Coherent averaging of polyphase components of a signal

Question

I want to subsample a multi-band signal to introduce controlled aliasing. My frequency components are uniformly distributed across the spectrum (comb structure) and occupy a relatively narrow bandwidth each. The spectrum can be said to be sparse.

I achieve decimation through picking every $n$-th sample from the original signal. This of course does not take advantage of the remaining samples, which are simply rejected. By adding a phase (sample) shift in my decimation routine, I can get $n$ under-sampled signals in total, which are known as polyphase components. I can also incoherently average them (periodogram averaging) in the spectral domain, since the spectrum is of my interest rather then the time-domain representation.
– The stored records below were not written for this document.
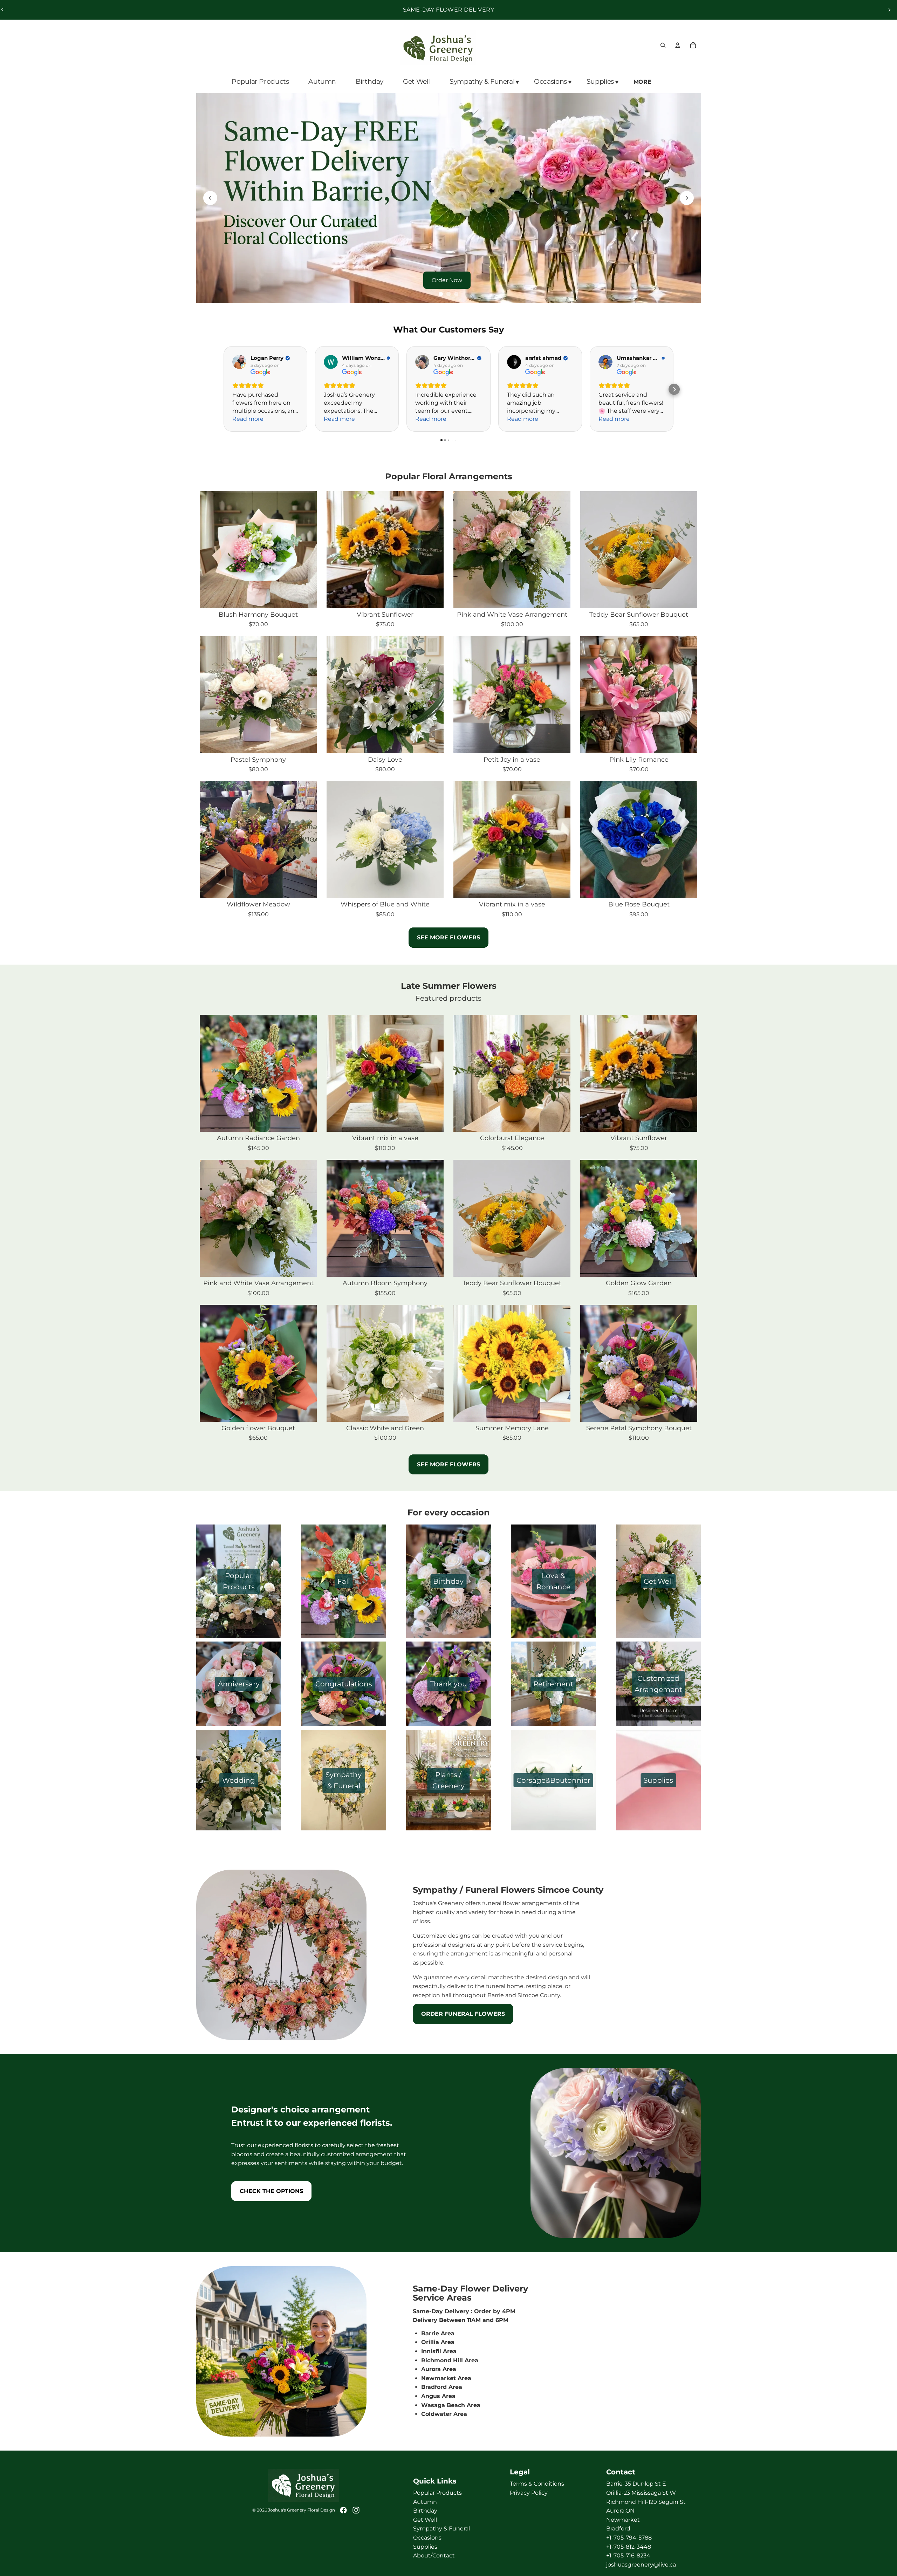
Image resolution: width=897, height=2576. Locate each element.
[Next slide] (889, 10)
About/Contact (434, 2555)
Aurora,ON (620, 2510)
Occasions (427, 2537)
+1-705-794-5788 (629, 2537)
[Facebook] (343, 2510)
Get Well (425, 2519)
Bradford (618, 2528)
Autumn (425, 2501)
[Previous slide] (210, 198)
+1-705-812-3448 (628, 2546)
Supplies (425, 2546)
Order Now (447, 280)
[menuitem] (643, 82)
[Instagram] (356, 2510)
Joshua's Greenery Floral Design (301, 2510)
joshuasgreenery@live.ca (641, 2564)
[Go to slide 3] (456, 294)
Is it possible to coherently (in phase) average such undersampled polyphase components of my signal? What phase shift should be applied after down-sampling with a factor $n$? In other words, can we simultaneously undersample (decimate) and oversample (average) to take advantage of the remaining samples for quantization noise suppression?

A typical scenario would be sampling a 1 GHz wide comb signal with a spacing of 10 MHz between the teeth, which we can decimate 10 times to have a spacing of 1 MHz and a bandwidth of 100 MHz. If we sample the signal with an 8-bit analog-to-digital converter, can we use the remaining 9 polyphase components to enhance the vertical resolution of the signal after subsampling?

Thank you, Lukasz S.

Answer 1

Yes. Simply sum all the polyphase outputs and the sum result will have higher resolution.

Consider that each polyphase output is a delayed version of the same signal, so that if you commutated through all the outputs, you would get a higher sampled version of your same signal and the quantization noise of this signal would be approximately white across this higher digital frequency band. If you passed this signal through a low pass filter prior to taking every nth sample in a decimation process you would indeed benefit by an increased dynamic range to the extent the quantization noise components in each sample are independent. (they should be; the delayed replicas at each output would have independent quantization noise and coherent signal components). So the decimation filter could be a simple moving average in which case it is easy to see that your best solution is to sum average the outputs of your polyphase filters and use that average as the final result rather than just selecting any one of them. The moving average introduces passband droop- so with more complication you could do more elaborate filtering. I would be inclined to use a CIC filtering approach as the moving average followed by a simple 3 tap inverse sinc shaper if I was concerned about the resulting passband droop.